Thursday, November 14, 2019

Two Thumbs Up for The Promise of Change

The Promise of Change: One Girl's Story in the Fight for School Equality
By Jo Ann Allen Boyce and Debbie Levy


Fifth grader Olivia whizzed through her first book for our Mock Newbery project.  She came in first thing Tuesday morning to tell me all about it and we made a date for lunch this afternoon to blog about it. If you ask Olivia, it's a winner.  Multiple stickers perhaps? Newbery? Sibert? CSK? Here are her thoughts:
This was a perfect book for me.

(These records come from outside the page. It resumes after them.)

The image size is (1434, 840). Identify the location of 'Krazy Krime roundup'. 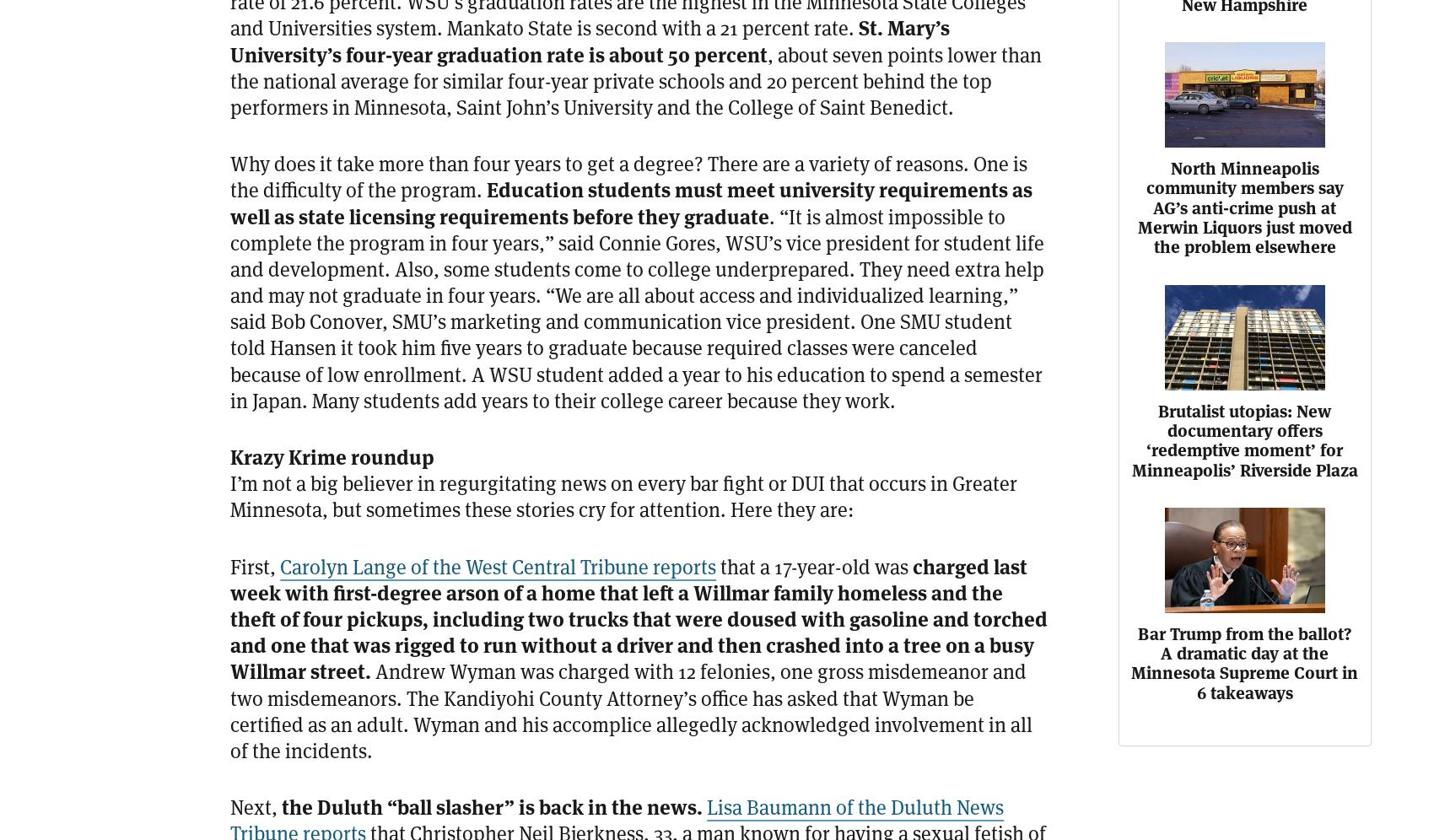
(332, 456).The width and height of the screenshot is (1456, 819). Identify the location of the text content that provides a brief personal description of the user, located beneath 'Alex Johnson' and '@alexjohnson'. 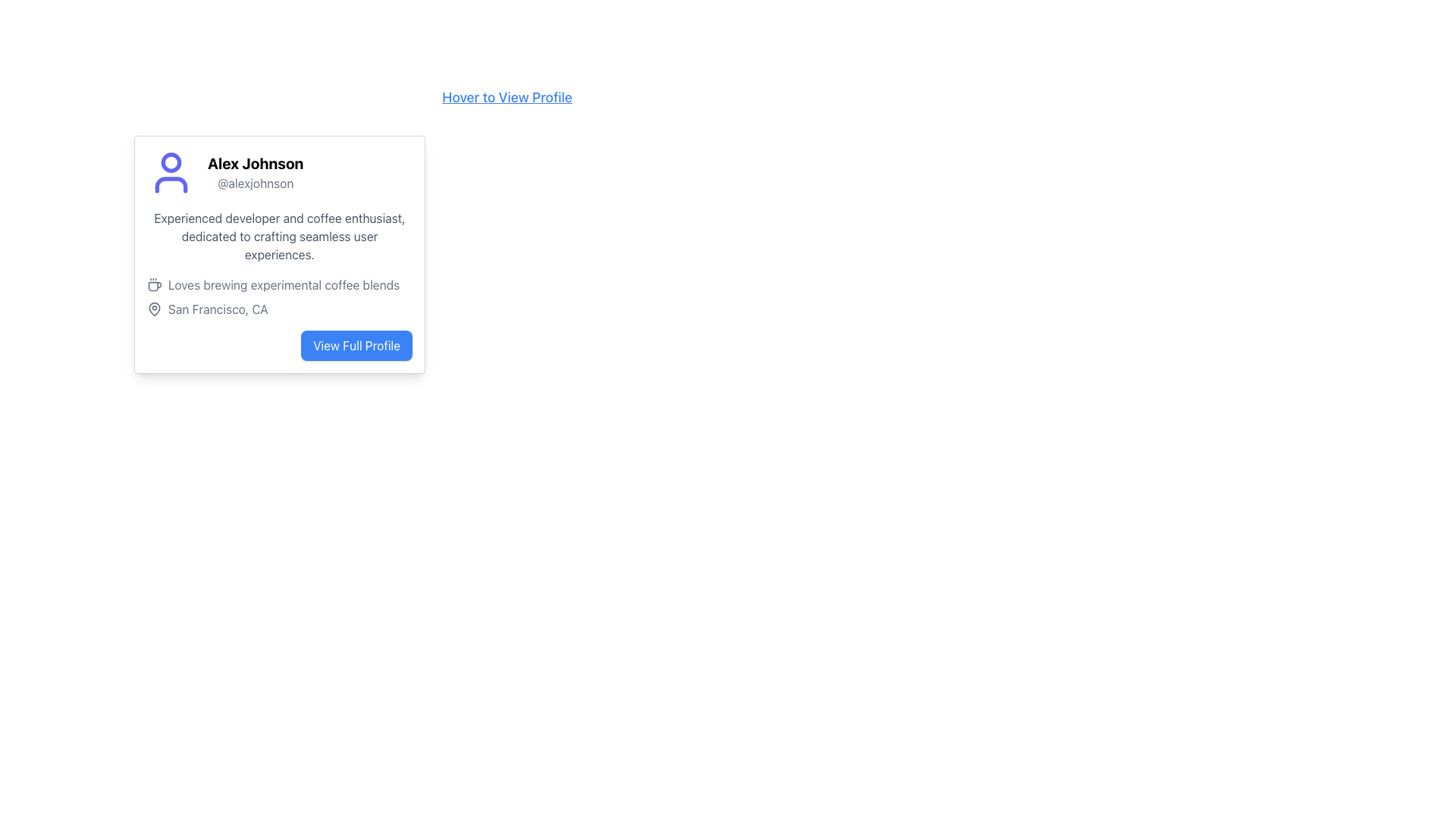
(280, 237).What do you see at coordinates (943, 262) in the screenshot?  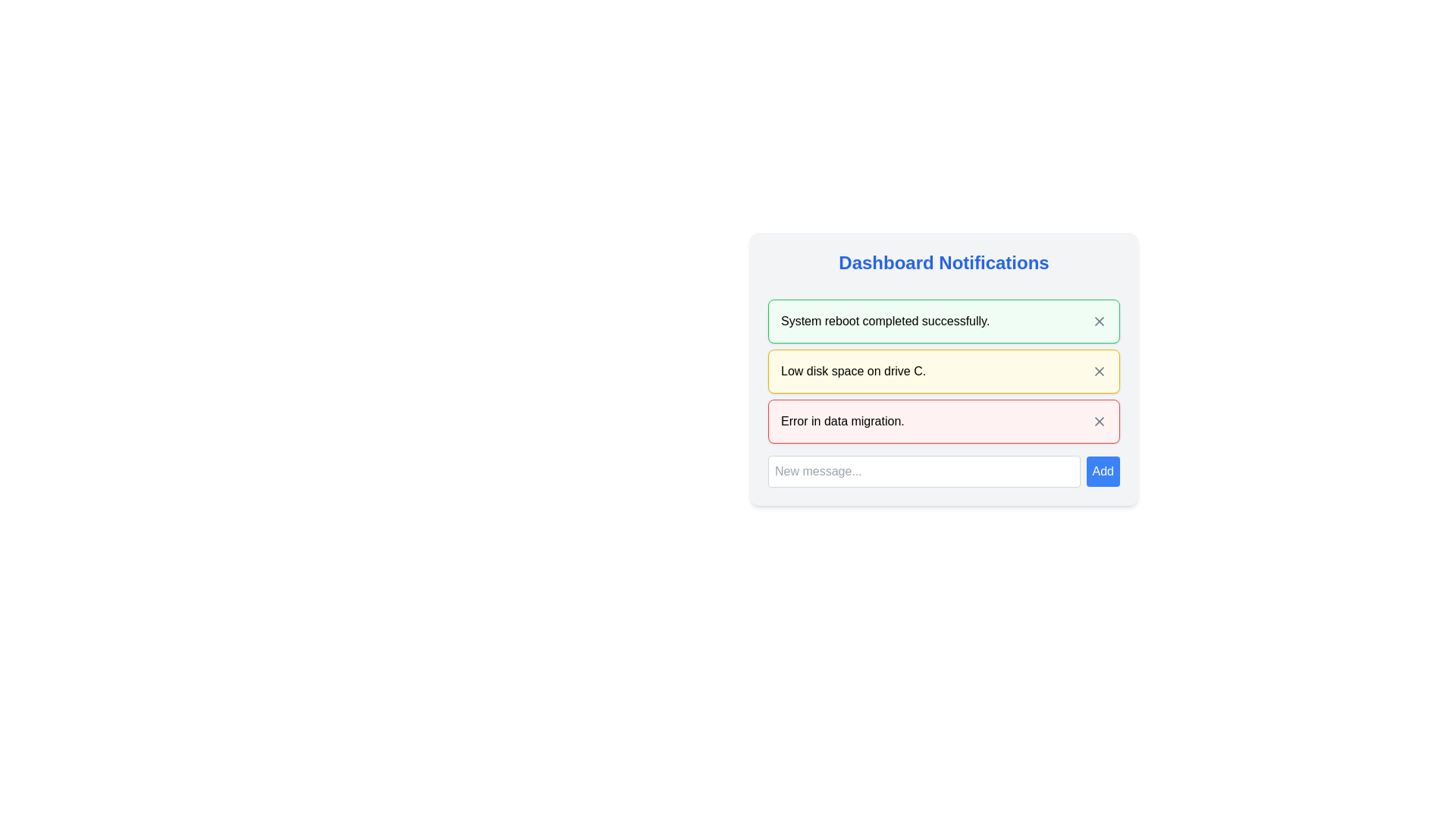 I see `the text label styled in large, bold blue font that reads 'Dashboard Notifications', located at the top of the notification card component` at bounding box center [943, 262].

It's a nonfiction story, mostly made of poems.  Since I like history (so much that when I'm older I want to be an archaeologist), I loved this book. 
The year is 1956 in Clinton, Tennessee.  High school student Jo Ann and her fellow African American family and friends were separated from the whites.  The whites had better schools, better homes, better places to drink water and relax. It seemed they had a better life in their hands. Jo Ann had a dream to go to the whites-only Clinton High School. But it was all white.  Since she lived in the south, obviously she couldn't go. Then one day, Jo Ann, her best friend, Gail-Ann and ten other African Americans had a chance to go to Clinton High School.  But it didn't go well.  People had signs at the entrance and threatened them.

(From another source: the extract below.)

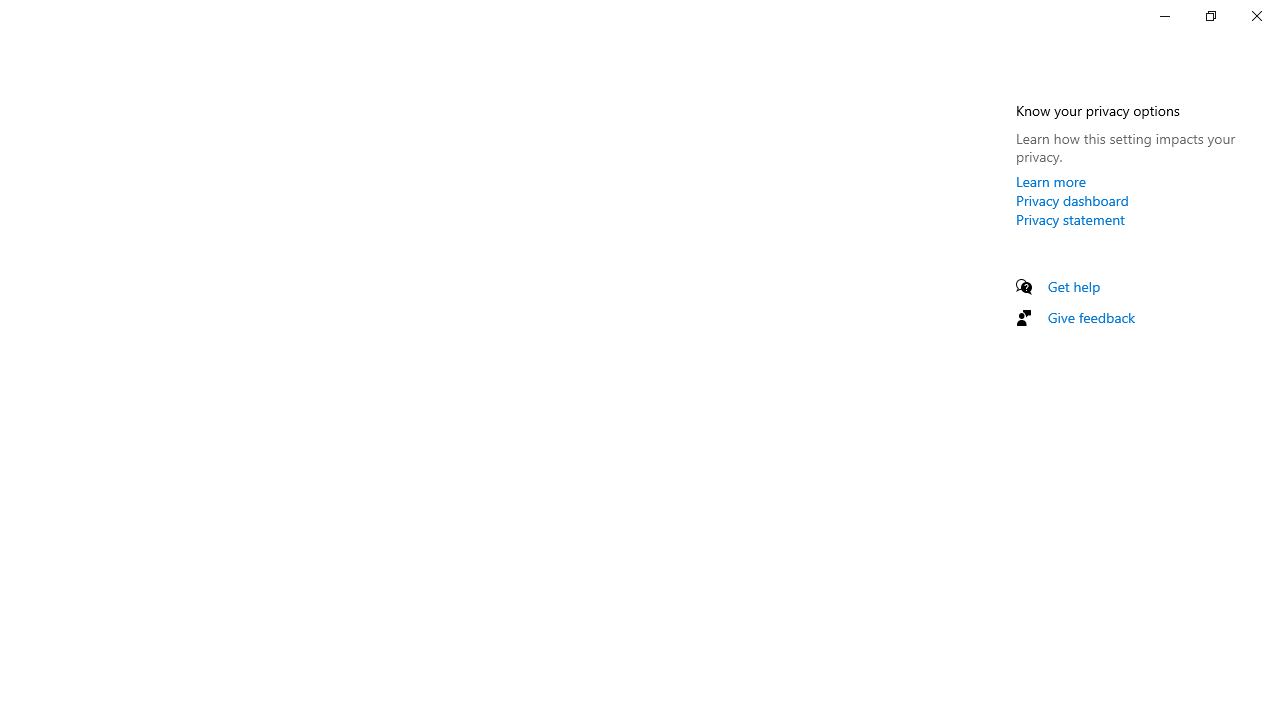  I want to click on 'Give feedback', so click(1090, 316).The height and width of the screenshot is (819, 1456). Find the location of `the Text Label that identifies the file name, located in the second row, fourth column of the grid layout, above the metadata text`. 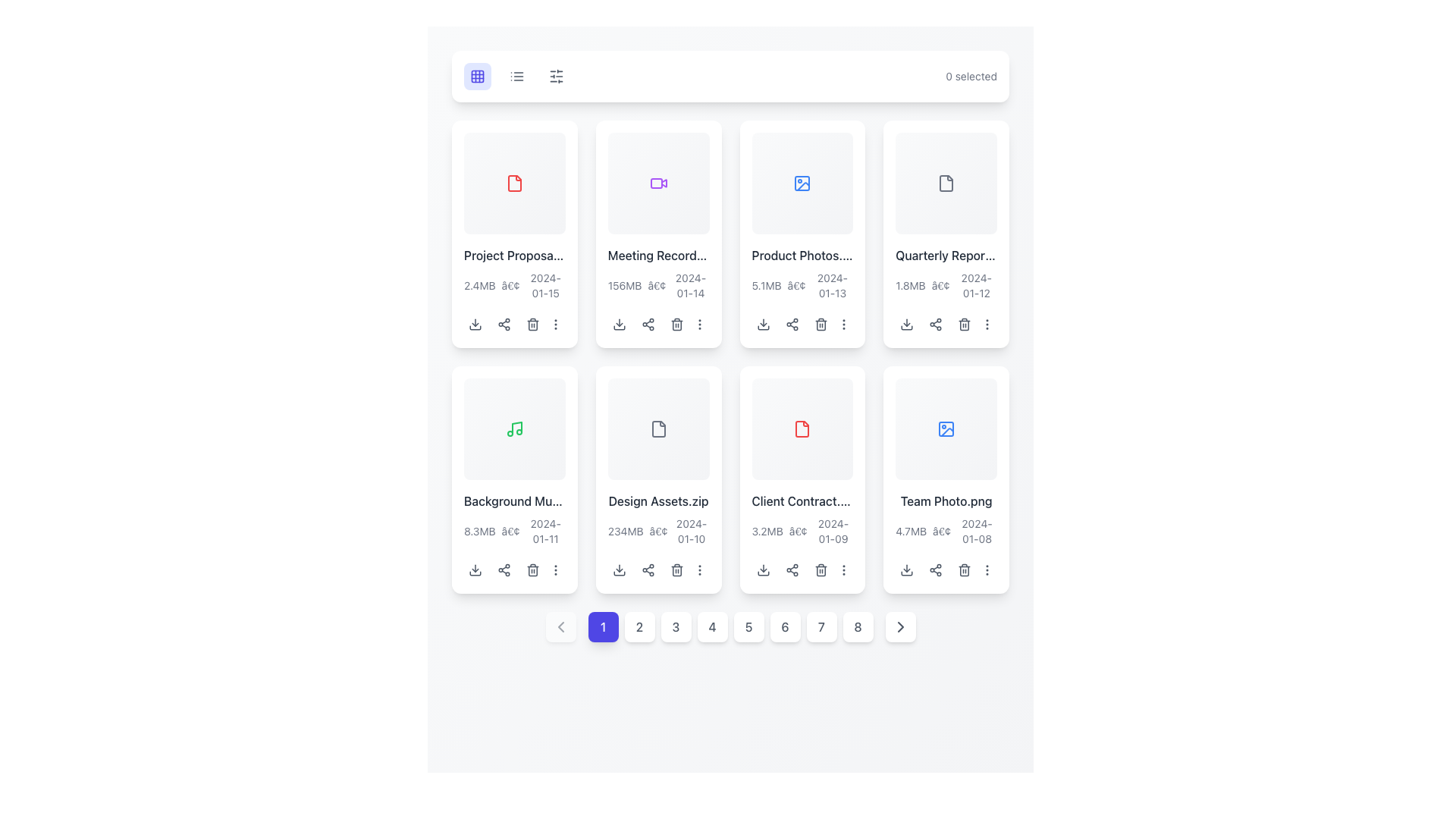

the Text Label that identifies the file name, located in the second row, fourth column of the grid layout, above the metadata text is located at coordinates (802, 500).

This might have scared or stopped some people from going to the school, but not Jo Ann. She wouldn't let this stuff get under her skin. Each day she came back to the school and the crowd of people with the signs got bigger and bigger.  Some of the African Americans left to go some place else, but not Jo Ann. Some of them just couldn't take the violence. At this point, I got emotional. I felt bad for all the kids who dreamed of getting a good education but couldn't. I also felt guilty. Even though I didn't do it, I still feel horrible that it happened. 
I recommend this book because I couldn't put it down for so many reasons! It was interesting to me and lots of books just aren't.  All the books I enjoy bring feelings to my head or mind and this one did. The lessons are so important in this book, too.  Just because someone is different from you doesn't mean that you can hurt their feelings.  Because we are all human and we're not all perfect.